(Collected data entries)
"""
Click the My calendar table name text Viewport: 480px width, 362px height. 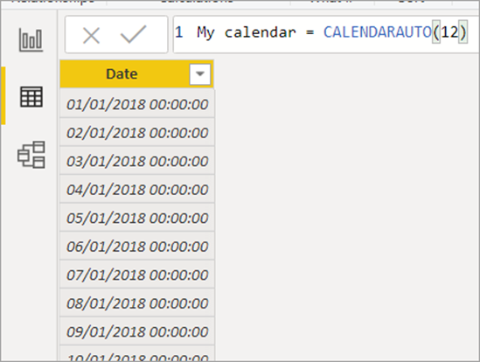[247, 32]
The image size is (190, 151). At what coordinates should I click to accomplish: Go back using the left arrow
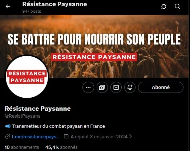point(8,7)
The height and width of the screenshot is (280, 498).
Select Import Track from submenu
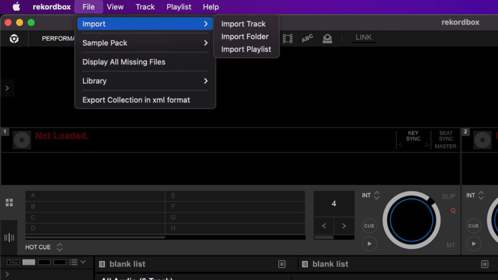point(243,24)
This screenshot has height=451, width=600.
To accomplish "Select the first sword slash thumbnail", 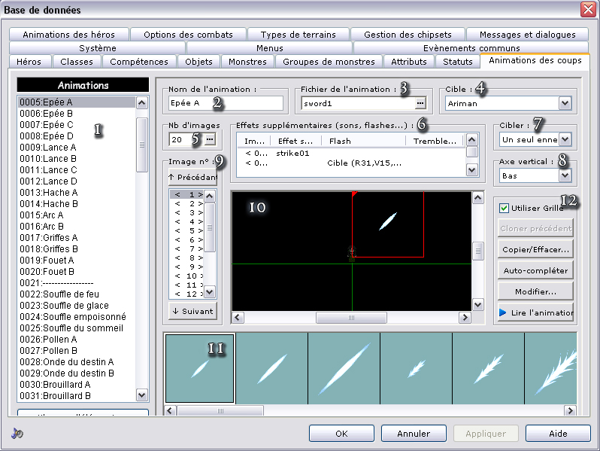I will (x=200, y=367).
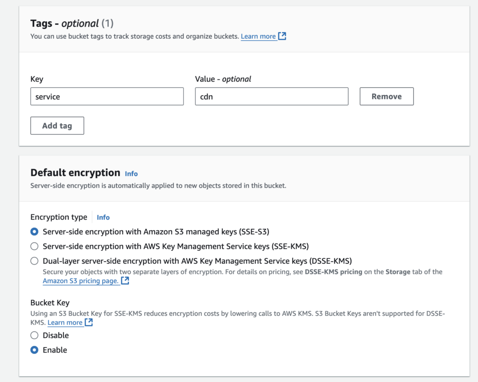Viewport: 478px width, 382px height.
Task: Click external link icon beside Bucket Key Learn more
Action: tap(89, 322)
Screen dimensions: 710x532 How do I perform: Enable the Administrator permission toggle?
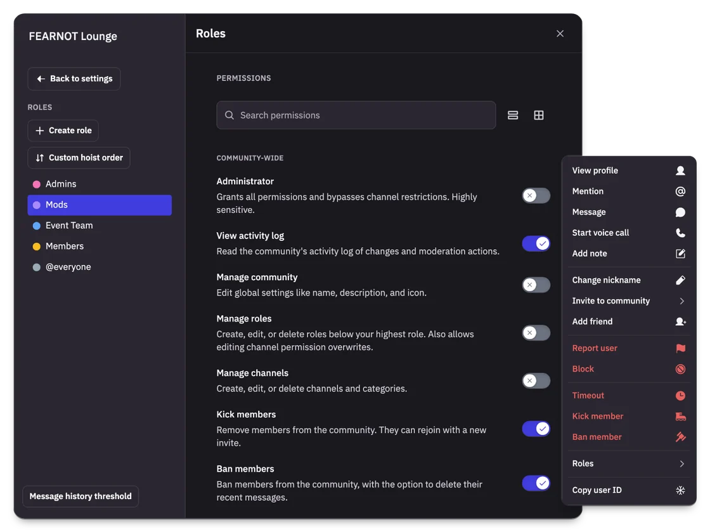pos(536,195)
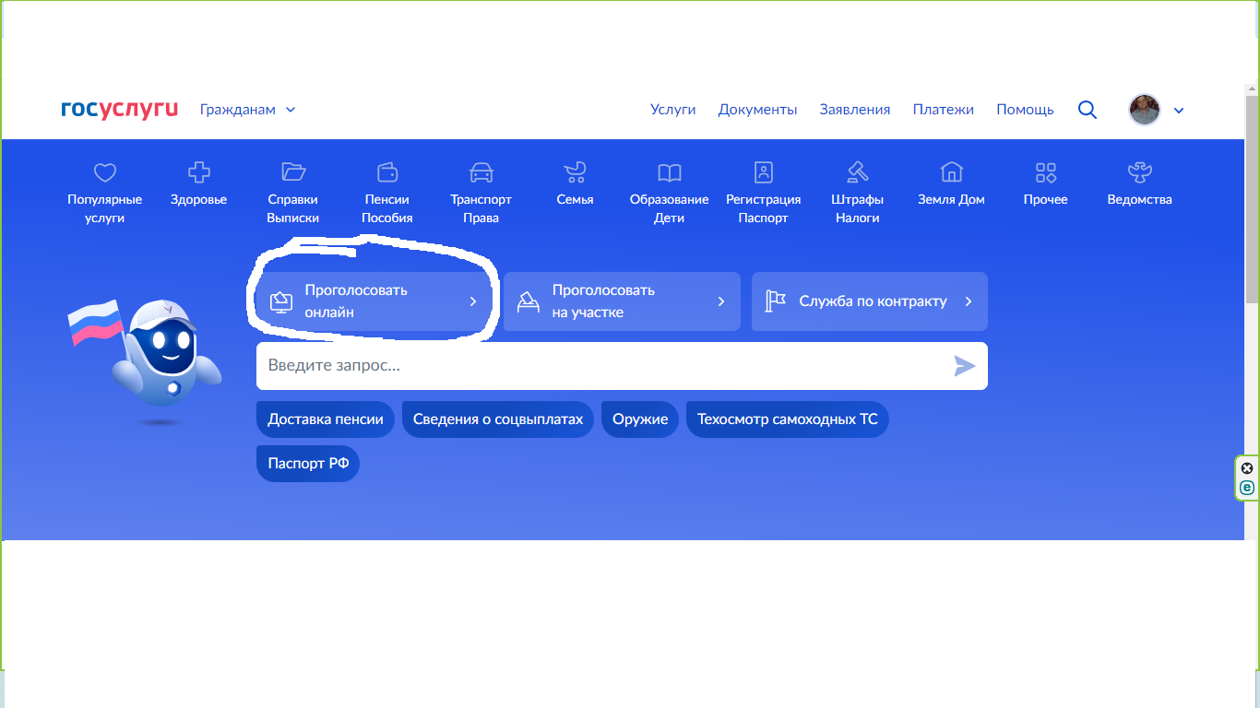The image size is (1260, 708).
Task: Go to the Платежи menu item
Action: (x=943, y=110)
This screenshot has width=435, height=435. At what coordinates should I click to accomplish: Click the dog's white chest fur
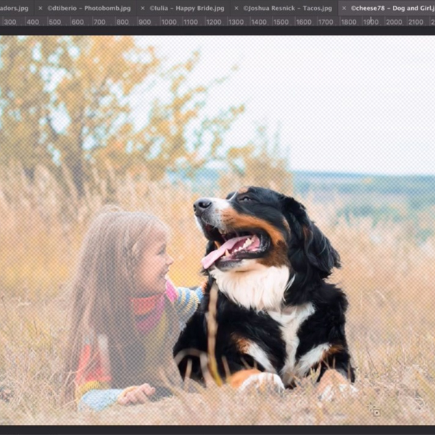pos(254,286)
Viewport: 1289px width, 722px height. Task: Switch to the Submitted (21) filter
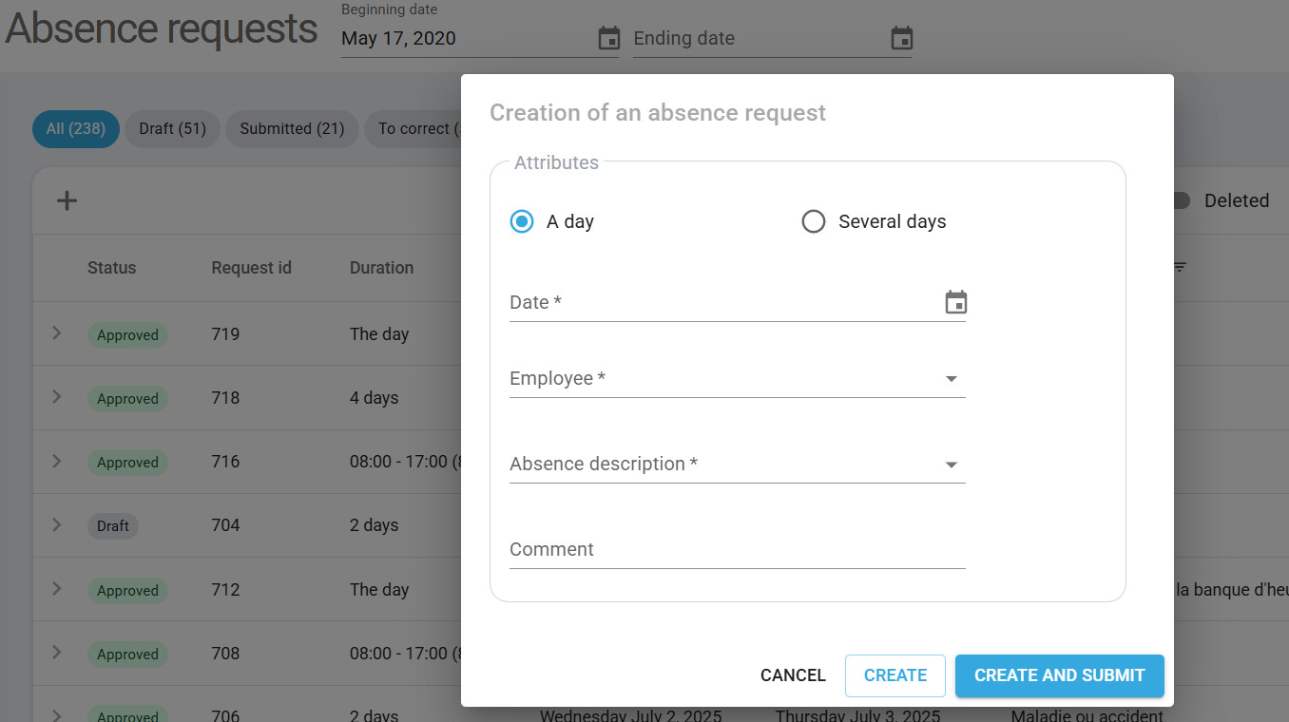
"""
_TASK:_ Copy the lines from the line that contains "This screenshot has width=435, height=435." through the end of the records, exactly and with nothing added; leave the pictures out.

_TASK RESPONSE:_
This screenshot has width=435, height=435. At what coordinates should I click to accomplish: Click the dog's white chest fur
pos(254,286)
Viewport: 1289px width, 722px height. Task: Switch to the Submitted (21) filter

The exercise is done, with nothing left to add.